2007-07-16 02:33:31 · 2 answers · asked by Christine 1 in Science & Mathematics ➔ Chemistry
Also, why is work positive when it did work on the surroundings? Clearly energy was gain by the surroundings and not by the system....
2007-07-16 03:07:40 · update #1
OK...So are you OK with work being equal to P X Delta V?
Equating PXDeltaV to nvapRT is just applying the ideal gas law. They are assuming that the volume of the liquid water is insignificant compared to the volume of the water vapor, which is a very reasonable assumption. So, as the 25 grams of water is vaporized, it forms a very large volume of steam. As the steam is formed, it pushes against the piston, doing work.
Since work = P X Delta V, and since the ideal gas law says PV=nRT, then work = nRT.
That help?
2007-07-16 02:50:49 · answer #1 · answered by hcbiochem 7 · 0⤊ 0⤋
This is based on an assumption.
Calculate the volumes of water and water vapor at the said temperatures.

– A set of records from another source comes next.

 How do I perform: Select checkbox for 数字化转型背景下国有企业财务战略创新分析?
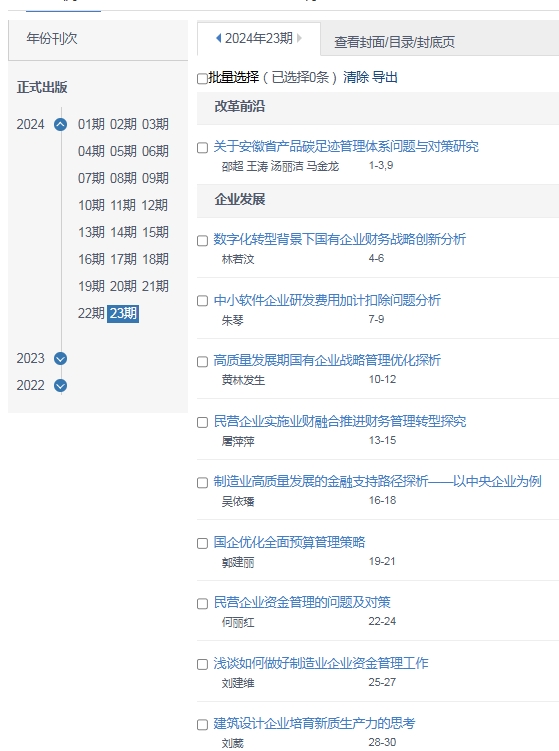point(202,240)
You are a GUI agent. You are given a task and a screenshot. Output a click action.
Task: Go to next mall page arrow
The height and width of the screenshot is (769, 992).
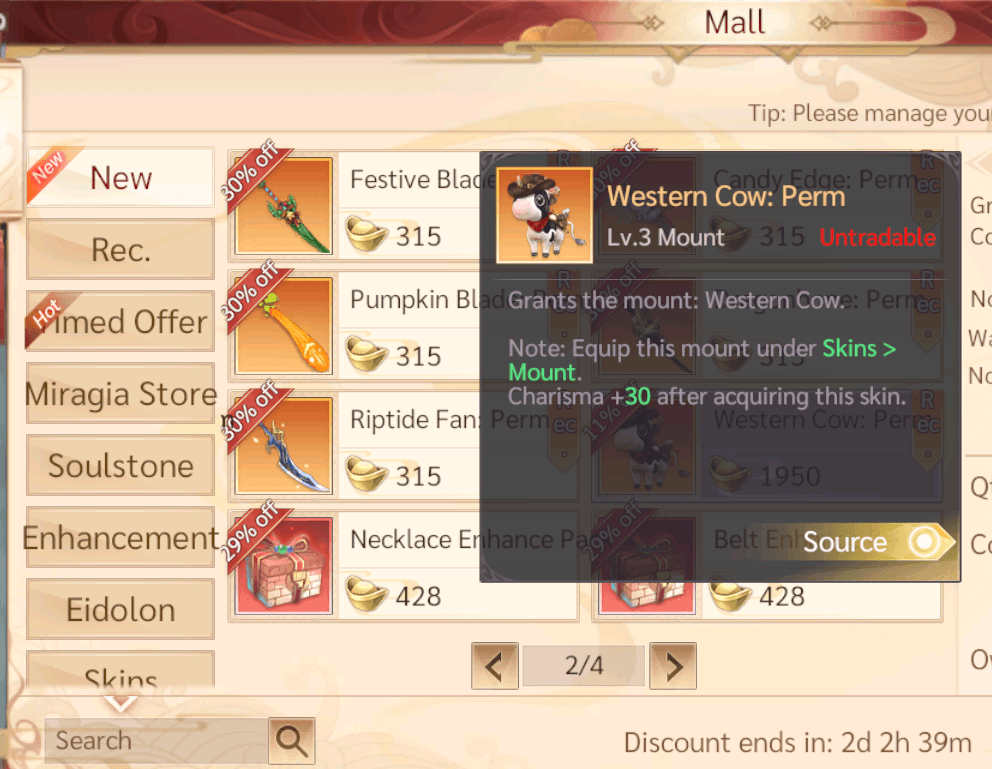[673, 666]
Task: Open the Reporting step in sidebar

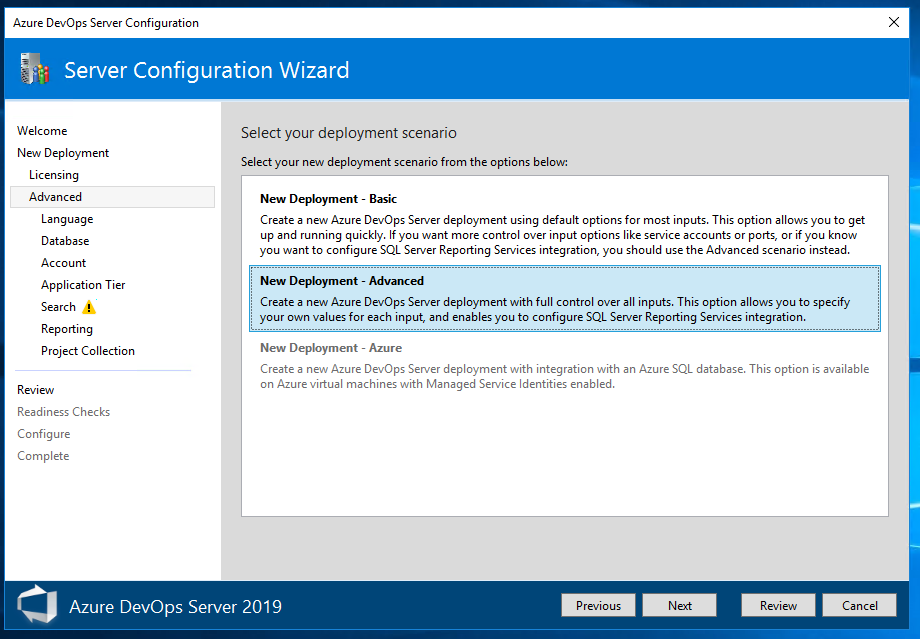Action: click(x=67, y=329)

The density of water = 1 gm/cc
So, the volume of water = 25 mL
The volume occupied by water vapour at that temperature = nRT/P = 42.5323 L = 42532361.11 mL
This is very large as compared to 25 mL. So we can assume delta V to be approximately the volume occupied by water vapour.
Hence the last expression is on the basis of the above assumption.
2007-07-16 02:48:50 · answer #2 · answered by Ajinkya N 5 · 0⤊ 0⤋